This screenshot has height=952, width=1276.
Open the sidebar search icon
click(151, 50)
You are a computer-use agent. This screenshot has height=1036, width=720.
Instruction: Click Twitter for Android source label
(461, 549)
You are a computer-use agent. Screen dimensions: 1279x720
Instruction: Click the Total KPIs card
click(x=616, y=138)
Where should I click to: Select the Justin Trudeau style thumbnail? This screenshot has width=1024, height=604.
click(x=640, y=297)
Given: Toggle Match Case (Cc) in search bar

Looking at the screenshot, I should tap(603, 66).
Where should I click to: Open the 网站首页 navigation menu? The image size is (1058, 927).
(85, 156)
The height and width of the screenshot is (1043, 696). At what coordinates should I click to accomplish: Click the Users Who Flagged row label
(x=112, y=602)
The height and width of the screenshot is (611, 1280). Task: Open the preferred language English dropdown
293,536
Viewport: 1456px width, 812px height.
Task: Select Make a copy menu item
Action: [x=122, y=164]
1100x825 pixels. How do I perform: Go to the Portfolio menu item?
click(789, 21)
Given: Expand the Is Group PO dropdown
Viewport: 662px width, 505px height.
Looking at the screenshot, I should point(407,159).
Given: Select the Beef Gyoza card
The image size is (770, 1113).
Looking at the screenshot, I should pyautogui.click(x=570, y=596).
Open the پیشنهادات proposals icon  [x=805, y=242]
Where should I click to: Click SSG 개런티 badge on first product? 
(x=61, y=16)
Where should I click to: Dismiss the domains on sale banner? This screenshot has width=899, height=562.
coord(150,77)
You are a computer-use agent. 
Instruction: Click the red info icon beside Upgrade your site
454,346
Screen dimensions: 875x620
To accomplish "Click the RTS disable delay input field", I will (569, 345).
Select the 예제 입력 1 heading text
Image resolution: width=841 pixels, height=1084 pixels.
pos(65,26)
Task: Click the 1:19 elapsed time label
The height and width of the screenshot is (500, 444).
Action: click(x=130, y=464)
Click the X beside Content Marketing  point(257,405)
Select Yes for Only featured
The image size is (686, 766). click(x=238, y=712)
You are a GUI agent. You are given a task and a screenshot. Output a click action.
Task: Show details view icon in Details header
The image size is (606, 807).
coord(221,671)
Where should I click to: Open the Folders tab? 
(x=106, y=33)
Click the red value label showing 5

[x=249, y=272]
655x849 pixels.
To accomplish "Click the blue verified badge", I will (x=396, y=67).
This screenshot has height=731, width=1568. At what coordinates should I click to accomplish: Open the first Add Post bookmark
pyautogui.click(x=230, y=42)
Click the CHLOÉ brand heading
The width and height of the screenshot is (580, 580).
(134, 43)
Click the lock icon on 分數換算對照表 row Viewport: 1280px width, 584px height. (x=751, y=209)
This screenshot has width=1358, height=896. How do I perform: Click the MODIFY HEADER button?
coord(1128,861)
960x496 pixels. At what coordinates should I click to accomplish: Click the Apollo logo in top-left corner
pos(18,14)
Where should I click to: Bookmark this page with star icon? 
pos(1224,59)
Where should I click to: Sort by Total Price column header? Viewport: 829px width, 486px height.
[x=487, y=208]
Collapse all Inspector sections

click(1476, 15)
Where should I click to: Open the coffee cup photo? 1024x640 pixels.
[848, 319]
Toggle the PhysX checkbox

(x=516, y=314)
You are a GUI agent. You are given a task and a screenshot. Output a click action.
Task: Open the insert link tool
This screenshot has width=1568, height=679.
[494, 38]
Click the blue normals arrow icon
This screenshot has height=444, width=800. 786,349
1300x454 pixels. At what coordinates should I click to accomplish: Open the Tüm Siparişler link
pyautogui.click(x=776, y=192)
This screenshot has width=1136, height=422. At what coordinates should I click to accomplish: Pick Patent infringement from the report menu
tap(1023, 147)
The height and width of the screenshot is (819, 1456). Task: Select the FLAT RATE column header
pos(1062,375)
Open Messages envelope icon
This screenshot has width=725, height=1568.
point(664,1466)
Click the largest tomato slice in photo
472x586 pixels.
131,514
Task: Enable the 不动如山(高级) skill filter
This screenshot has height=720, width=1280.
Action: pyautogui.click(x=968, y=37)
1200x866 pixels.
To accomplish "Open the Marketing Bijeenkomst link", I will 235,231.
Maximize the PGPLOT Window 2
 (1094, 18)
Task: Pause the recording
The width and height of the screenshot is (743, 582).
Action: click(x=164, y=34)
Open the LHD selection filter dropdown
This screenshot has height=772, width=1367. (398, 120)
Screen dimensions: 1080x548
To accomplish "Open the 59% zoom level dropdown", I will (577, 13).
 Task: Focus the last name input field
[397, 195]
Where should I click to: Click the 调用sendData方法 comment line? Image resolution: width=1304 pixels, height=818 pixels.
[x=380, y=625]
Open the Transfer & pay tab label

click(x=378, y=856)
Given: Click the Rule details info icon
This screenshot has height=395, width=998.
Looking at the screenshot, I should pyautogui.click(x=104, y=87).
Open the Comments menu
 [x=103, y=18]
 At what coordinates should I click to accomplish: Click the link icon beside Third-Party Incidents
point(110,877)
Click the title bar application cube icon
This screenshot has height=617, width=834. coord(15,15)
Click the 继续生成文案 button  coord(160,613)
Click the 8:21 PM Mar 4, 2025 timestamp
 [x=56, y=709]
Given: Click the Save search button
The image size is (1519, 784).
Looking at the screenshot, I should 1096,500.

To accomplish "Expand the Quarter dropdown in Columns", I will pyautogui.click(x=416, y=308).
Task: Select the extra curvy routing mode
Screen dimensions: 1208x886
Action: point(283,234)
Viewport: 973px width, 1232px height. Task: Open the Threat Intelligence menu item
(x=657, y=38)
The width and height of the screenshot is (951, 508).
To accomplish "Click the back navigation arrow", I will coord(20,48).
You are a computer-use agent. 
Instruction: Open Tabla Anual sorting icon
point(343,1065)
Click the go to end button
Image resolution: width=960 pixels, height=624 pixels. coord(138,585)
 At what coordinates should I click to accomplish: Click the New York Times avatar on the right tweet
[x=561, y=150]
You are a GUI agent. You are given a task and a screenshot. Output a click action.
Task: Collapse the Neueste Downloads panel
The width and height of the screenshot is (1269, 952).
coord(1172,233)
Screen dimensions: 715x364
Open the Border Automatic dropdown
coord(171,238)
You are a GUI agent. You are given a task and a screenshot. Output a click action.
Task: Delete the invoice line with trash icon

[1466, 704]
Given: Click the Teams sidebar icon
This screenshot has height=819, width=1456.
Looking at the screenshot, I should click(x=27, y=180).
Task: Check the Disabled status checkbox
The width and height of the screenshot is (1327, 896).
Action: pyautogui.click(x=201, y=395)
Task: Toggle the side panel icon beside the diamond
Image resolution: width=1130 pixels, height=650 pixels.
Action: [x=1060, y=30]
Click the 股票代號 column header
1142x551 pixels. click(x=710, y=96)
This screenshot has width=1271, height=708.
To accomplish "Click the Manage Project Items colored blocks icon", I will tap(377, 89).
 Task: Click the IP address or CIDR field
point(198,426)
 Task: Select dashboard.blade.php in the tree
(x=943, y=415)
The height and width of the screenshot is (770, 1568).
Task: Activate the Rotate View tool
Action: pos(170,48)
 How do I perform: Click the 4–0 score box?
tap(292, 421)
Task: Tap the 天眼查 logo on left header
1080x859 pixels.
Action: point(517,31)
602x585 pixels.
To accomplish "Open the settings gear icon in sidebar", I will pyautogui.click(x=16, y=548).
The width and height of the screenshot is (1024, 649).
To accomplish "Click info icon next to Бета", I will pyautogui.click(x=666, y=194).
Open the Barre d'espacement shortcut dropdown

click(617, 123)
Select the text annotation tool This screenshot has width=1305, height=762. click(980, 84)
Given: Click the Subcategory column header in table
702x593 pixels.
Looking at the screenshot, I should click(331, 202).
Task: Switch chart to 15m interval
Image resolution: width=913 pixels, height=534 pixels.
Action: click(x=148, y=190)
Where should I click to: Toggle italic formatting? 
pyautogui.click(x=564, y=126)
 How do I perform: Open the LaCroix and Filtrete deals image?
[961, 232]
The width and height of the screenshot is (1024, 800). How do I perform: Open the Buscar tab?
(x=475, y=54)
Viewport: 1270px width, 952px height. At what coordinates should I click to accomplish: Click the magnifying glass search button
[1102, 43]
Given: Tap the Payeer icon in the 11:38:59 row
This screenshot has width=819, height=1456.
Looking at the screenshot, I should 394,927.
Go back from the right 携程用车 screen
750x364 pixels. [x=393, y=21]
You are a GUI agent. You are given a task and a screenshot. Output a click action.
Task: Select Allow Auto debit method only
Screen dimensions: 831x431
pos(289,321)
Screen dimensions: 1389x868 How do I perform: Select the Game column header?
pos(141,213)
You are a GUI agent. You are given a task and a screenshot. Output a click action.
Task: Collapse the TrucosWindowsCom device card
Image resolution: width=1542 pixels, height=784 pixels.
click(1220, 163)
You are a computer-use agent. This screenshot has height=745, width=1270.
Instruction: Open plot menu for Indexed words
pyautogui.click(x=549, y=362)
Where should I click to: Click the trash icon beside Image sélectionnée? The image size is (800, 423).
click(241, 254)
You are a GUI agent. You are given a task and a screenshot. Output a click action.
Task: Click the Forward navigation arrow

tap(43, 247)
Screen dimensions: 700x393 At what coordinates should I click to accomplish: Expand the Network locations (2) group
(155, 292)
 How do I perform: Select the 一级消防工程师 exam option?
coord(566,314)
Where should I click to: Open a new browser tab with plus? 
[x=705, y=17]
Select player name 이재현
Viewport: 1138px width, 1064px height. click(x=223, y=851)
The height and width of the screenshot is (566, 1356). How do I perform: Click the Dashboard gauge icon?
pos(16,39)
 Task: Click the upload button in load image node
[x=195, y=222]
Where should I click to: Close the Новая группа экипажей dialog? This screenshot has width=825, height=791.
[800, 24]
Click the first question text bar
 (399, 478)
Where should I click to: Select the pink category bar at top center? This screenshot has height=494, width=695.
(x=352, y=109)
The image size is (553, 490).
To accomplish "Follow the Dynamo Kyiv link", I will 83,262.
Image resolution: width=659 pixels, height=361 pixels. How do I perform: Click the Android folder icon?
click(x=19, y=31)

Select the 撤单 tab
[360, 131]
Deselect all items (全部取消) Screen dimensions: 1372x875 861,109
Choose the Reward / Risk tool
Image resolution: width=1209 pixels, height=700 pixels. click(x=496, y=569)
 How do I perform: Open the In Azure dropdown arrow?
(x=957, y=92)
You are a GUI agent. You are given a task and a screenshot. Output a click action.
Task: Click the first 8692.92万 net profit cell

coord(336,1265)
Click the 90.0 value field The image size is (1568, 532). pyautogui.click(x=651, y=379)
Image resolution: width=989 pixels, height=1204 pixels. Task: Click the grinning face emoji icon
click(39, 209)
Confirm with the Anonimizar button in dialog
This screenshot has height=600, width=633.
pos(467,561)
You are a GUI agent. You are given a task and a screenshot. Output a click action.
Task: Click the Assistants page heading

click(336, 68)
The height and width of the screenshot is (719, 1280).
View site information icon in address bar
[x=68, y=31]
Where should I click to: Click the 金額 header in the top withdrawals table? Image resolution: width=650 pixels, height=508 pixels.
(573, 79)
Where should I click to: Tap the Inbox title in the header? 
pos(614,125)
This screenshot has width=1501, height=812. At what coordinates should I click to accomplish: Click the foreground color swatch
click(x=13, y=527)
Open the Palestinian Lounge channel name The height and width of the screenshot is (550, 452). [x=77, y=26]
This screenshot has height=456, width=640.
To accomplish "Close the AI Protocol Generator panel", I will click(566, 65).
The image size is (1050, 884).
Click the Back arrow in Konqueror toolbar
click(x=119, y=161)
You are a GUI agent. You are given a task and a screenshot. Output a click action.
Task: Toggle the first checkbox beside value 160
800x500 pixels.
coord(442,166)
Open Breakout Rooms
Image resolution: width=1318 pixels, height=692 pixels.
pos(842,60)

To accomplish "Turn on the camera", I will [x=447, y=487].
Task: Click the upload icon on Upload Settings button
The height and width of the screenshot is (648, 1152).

Aim of the task -> An exact copy of the data is needed, running from its first line through the line that holds "Open the پیشنهادات", and nothing beyond that.

Answer below ->
This screenshot has height=952, width=1276.
Open the sidebar search icon
click(151, 50)
You are a computer-use agent. This screenshot has height=1036, width=720.
Instruction: Click Twitter for Android source label
(461, 549)
You are a computer-use agent. Screen dimensions: 1279x720
Instruction: Click the Total KPIs card
click(x=616, y=138)
Where should I click to: Select the Justin Trudeau style thumbnail? This screenshot has width=1024, height=604.
click(x=640, y=297)
Given: Toggle Match Case (Cc) in search bar

Looking at the screenshot, I should tap(603, 66).
Where should I click to: Open the 网站首页 navigation menu? The image size is (1058, 927).
(85, 156)
The height and width of the screenshot is (1043, 696). At what coordinates should I click to accomplish: Click the Users Who Flagged row label
(x=112, y=602)
The height and width of the screenshot is (611, 1280). Task: Open the preferred language English dropdown
293,536
Viewport: 1456px width, 812px height.
Task: Select Make a copy menu item
Action: [x=122, y=164]
1100x825 pixels. How do I perform: Go to the Portfolio menu item?
click(789, 21)
Given: Expand the Is Group PO dropdown
Viewport: 662px width, 505px height.
Looking at the screenshot, I should point(407,159).
Given: Select the Beef Gyoza card
The image size is (770, 1113).
Looking at the screenshot, I should pyautogui.click(x=570, y=596).
Open the پیشنهادات proposals icon  [x=805, y=242]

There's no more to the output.